Records drawn from a dataset:
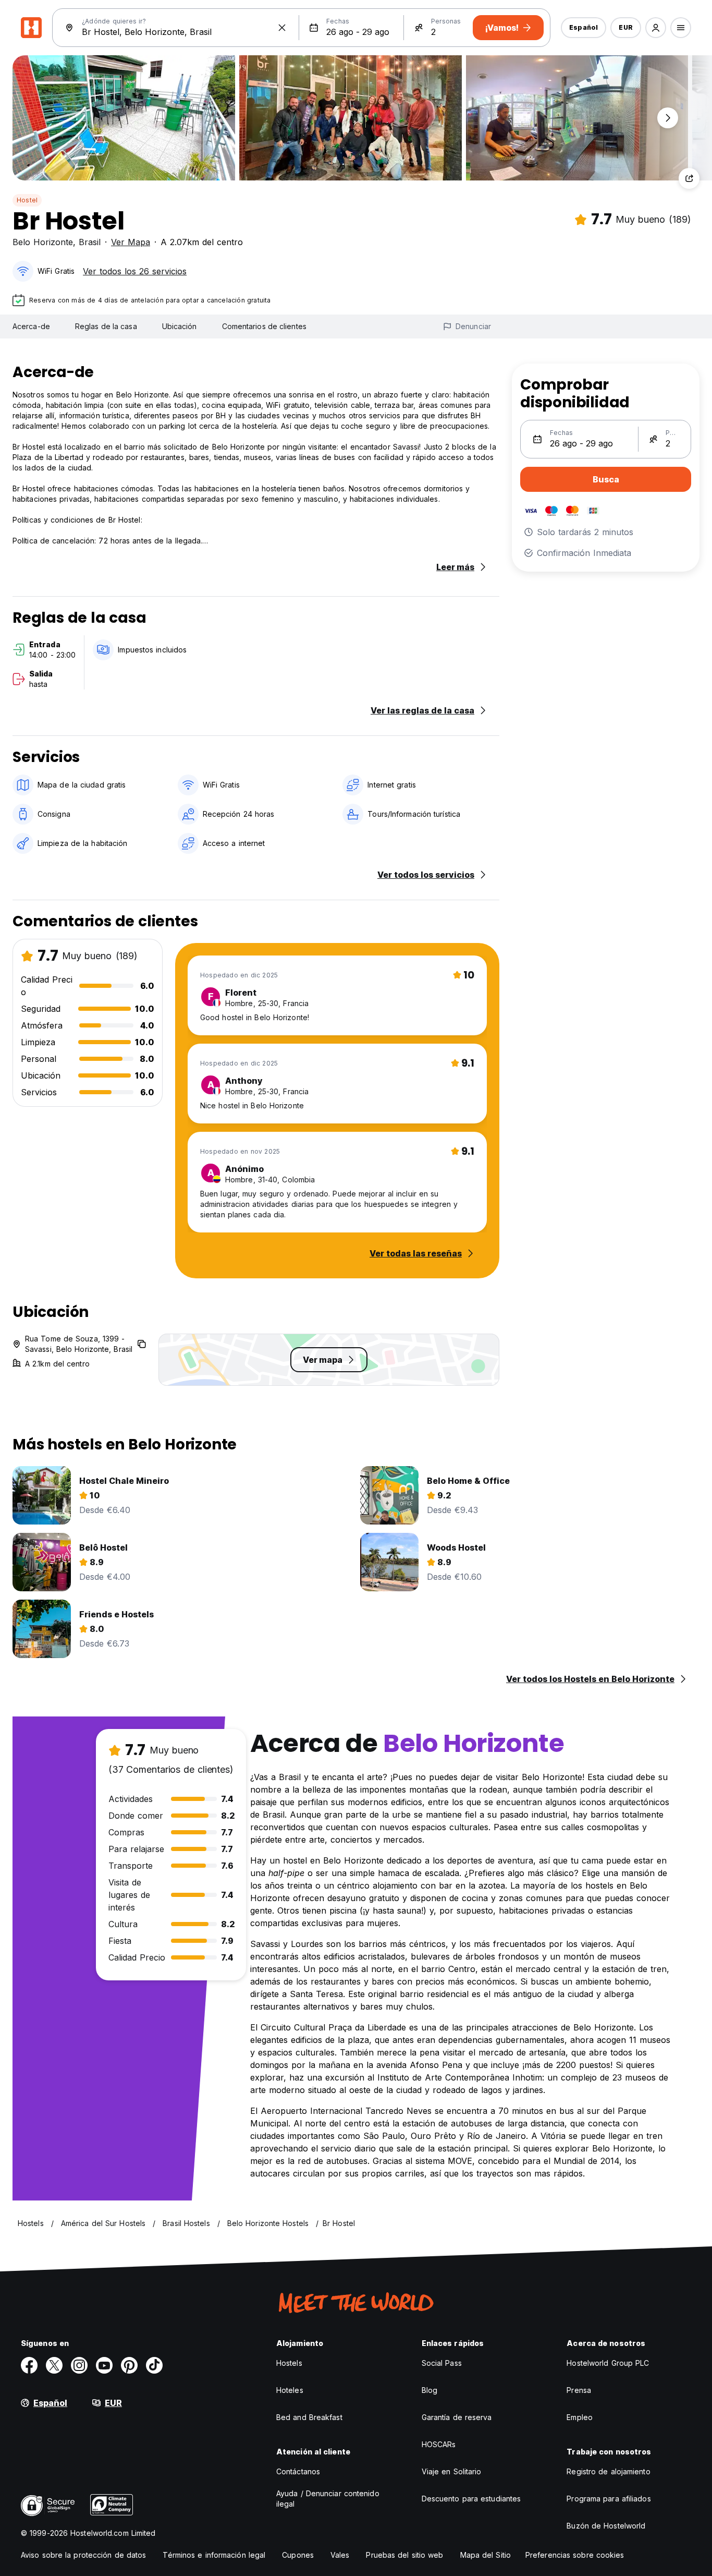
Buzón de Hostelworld (606, 2525)
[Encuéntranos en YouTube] (104, 2365)
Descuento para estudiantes (471, 2498)
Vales (340, 2554)
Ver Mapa (130, 242)
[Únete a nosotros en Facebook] (29, 2365)
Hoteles (289, 2390)
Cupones (298, 2554)
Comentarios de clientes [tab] (264, 326)
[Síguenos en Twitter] (54, 2365)
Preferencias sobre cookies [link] (574, 2554)
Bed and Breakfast (309, 2417)
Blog (429, 2390)
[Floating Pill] (667, 117)
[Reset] (281, 27)
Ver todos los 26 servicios (135, 271)
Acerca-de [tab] (31, 326)
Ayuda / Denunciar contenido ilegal (327, 2498)
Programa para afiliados (608, 2498)
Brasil (90, 242)
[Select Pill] (655, 27)
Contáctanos (298, 2471)
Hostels (289, 2363)
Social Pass (442, 2363)
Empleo (580, 2417)
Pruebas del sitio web (404, 2554)
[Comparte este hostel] (689, 178)
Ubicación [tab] (179, 326)
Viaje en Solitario (452, 2471)
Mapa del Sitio (485, 2554)
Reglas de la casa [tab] (106, 326)
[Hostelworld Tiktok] (154, 2365)
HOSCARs (439, 2444)
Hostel (27, 200)
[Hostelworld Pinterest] (129, 2365)
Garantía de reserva (457, 2417)
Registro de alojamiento (608, 2471)
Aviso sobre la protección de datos (83, 2554)
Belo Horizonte (43, 242)
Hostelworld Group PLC (608, 2363)
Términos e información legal (214, 2554)
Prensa (579, 2390)
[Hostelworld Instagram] (79, 2365)
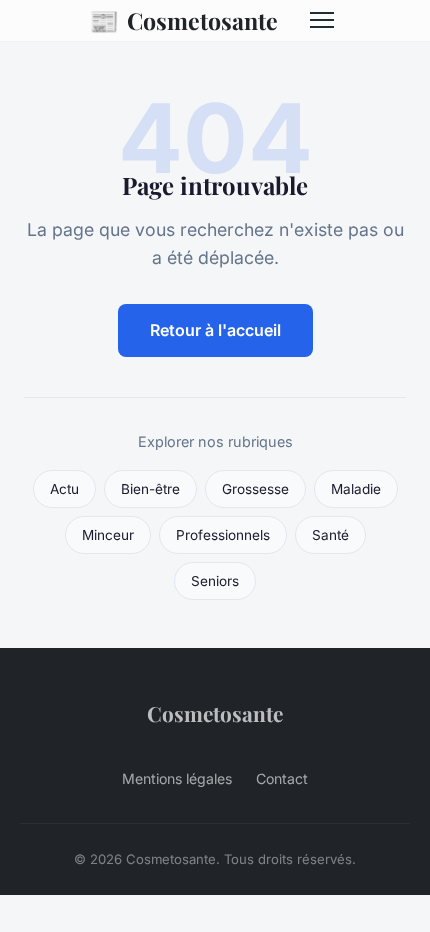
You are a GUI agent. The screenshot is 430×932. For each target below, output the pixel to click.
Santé (330, 535)
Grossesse (255, 489)
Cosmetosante (183, 20)
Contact (282, 778)
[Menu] (322, 20)
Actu (64, 489)
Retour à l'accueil (215, 330)
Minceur (108, 535)
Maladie (356, 489)
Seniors (215, 581)
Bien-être (150, 489)
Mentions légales (177, 778)
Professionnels (223, 535)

Action item |
The copy you write must hold every record verbatim and none of the pictures.

Finished task |
Buzón de Hostelworld (606, 2525)
[Encuéntranos en YouTube] (104, 2365)
Descuento para estudiantes (471, 2498)
Vales (340, 2554)
Ver Mapa (130, 242)
[Únete a nosotros en Facebook] (29, 2365)
Hoteles (289, 2390)
Cupones (298, 2554)
Comentarios de clientes [tab] (264, 326)
[Síguenos en Twitter] (54, 2365)
Preferencias sobre cookies [link] (574, 2554)
Bed and Breakfast (309, 2417)
Blog (429, 2390)
[Floating Pill] (667, 117)
[Reset] (281, 27)
Ver todos los 26 servicios (135, 271)
Acerca-de [tab] (31, 326)
Ayuda / Denunciar contenido ilegal (327, 2498)
Programa para afiliados (608, 2498)
Brasil (90, 242)
[Select Pill] (655, 27)
Contáctanos (298, 2471)
Hostels (289, 2363)
Social Pass (442, 2363)
Empleo (580, 2417)
Pruebas del sitio web (404, 2554)
[Comparte este hostel] (689, 178)
Ubicación [tab] (179, 326)
Viaje en Solitario (452, 2471)
Mapa del Sitio (485, 2554)
Reglas de la casa [tab] (106, 326)
[Hostelworld Tiktok] (154, 2365)
HOSCARs (439, 2444)
Hostel (27, 200)
[Hostelworld Pinterest] (129, 2365)
Garantía de reserva (457, 2417)
Registro de alojamiento (608, 2471)
Aviso sobre la protección de datos (83, 2554)
Belo Horizonte (43, 242)
Hostelworld Group PLC (608, 2363)
Términos e información legal (214, 2554)
Prensa (579, 2390)
[Hostelworld Instagram] (79, 2365)
You are a GUI agent. The screenshot is 430×932. For each target below, output the pixel to click.
Santé (330, 535)
Grossesse (255, 489)
Cosmetosante (183, 20)
Contact (282, 778)
[Menu] (322, 20)
Actu (64, 489)
Retour à l'accueil (215, 330)
Minceur (108, 535)
Maladie (356, 489)
Seniors (215, 581)
Bien-être (150, 489)
Mentions légales (177, 778)
Professionnels (223, 535)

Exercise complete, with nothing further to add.